The applicant is a United States Army private on active duty stationed in Mannheim, Germany. He contends that the Army has failed to fulfill an enlistment commitment made to him and that his continued retention by the Army is therefore in violation of law and army regulations. It is alleged that the applicant's immediate commanding officer, in Mannheim, approved his application for discharge, but that the Chief of Personnel Actions in Washington denied the application. Named as respondents are these two officers and the Secretary of the Army, Howard Calloway.

In hiaking his application here the applicant invokes this Court’s original habeas jurisdiction, 28 U. S. C. § 2241, in the belief that jurisdiction in the district court may be questionable because both the applicant and his commanding officer are located in Germany, outside the territorial jurisdiction of any district court. The Solicitor General in response suggests that jurisdiction may be had in the District Court for the District of Columbia, or alternatively that the application be transferred to that court pursuant to 28 U. S. C. § 2241 (b). I intimate no views on the question or on the merits of applicant’s claim.

We have previously upheld the jurisdiction of a district court over a habeas application when the person confined is moved out of the district after the application is filed. Jones v. Cunningham, 371 U. S. 236 (1963); Ex parte Endo, 323 U. S. 283 (1944). In Ahrens v. Clark, 335 U. S. 188 (1948), we reserved the question now here. Id., at 192 n. 4.
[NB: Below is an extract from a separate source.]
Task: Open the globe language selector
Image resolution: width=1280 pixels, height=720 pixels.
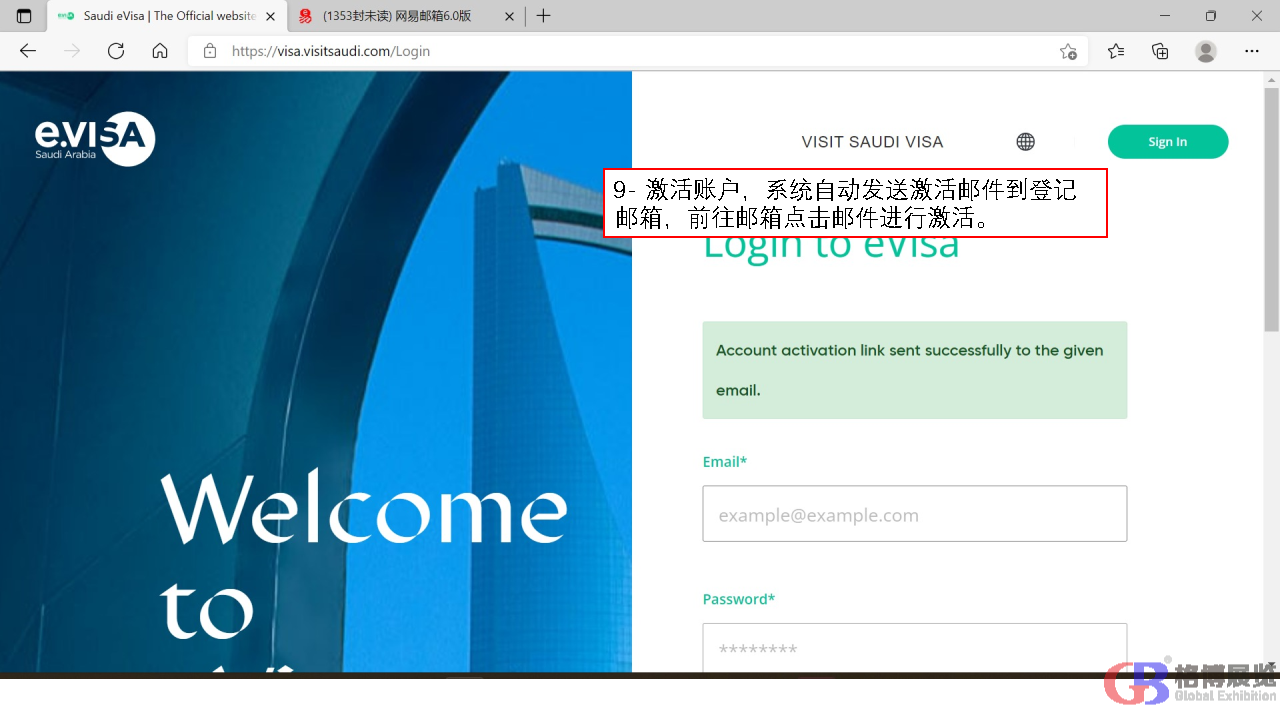Action: [1025, 142]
We noted in Endo, supra, at 306, that the more fundamental jurisdictional requirement was not the location in the district of the person confined but the presence of the person with custody over the habeas applicant. In Schlanger v. Seamans, 401 U. S. 487 (1971), we found that the District Court did not have jurisdiction over the habeas application of an Air Force enlisted man because neither his commanding officer nor anyone “in his chain of command” was a resident of the district. Id., at 489. Here, as previously noted, the applicant’s commanding officer is in Germany, outside the territorial limits of any district court. But others in the chain of command, as well as both of the other named respondents, are in the District of Columbia.
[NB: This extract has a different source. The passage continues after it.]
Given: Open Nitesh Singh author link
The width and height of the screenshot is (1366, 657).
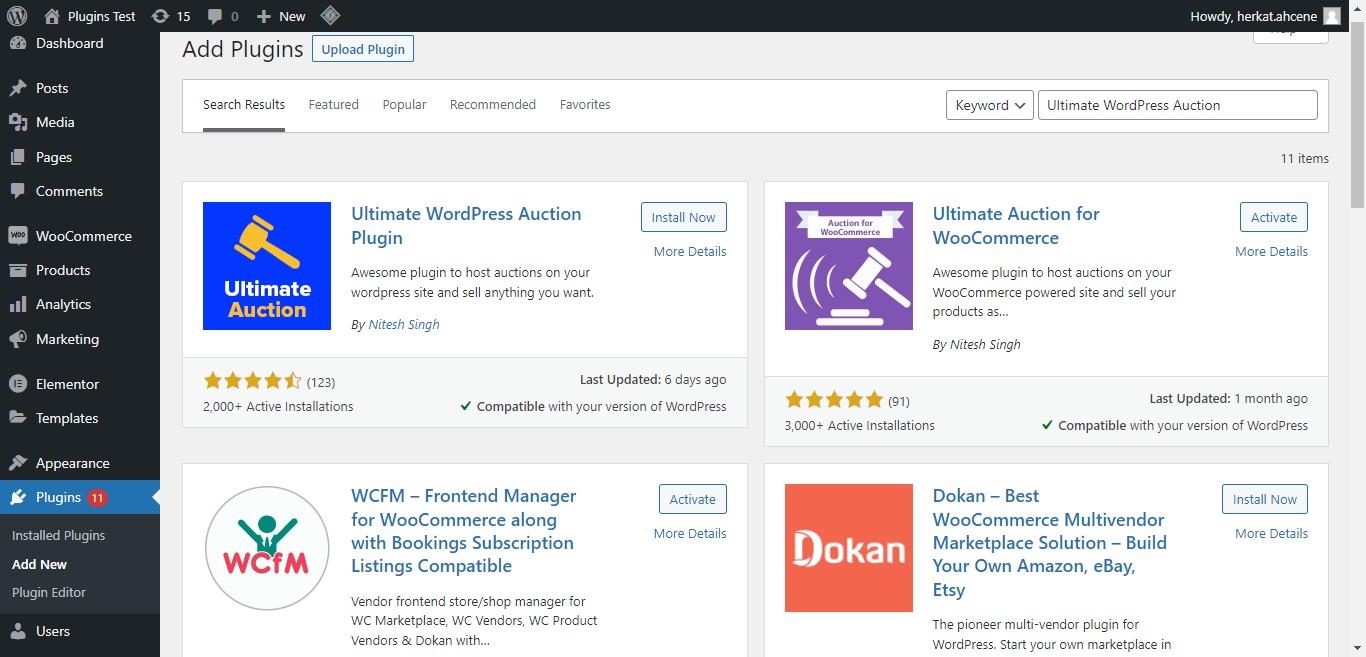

The District Court for the District of Columbia in Rothstein v. Secretary of the Air Force, Civil Action No. 1565-73, took jurisdiction in a like case on August 30, 1973. It has been suggested that our prior decisions in Burns v. Wilson, 346 U. S. 137 (1953), and Toth v. Quarles, 350 U. S. 11 (1955), decided “sub silentio and by fiat, that at least a citizen held abroad by federal authorities has access to the writ in the District of Columbia.” On that basis I transfer the application to the District Court for the District of Columbia, recognizing, of course, that the District Court has jurisdiction to determine the question of its jurisdiction.

So ordered. 
      
       “The Supreme Court, any justice thereof, and any circuit judge may decline to entertain an application for a writ of habeas corpus and may transfer the application for hearing and determination to the district court having jurisdiction to entertain it.”
     
      
       H. Hart & H. Wechsler, The Federal Courts and The Federal System 359 n. 52 (2d ed. 1973).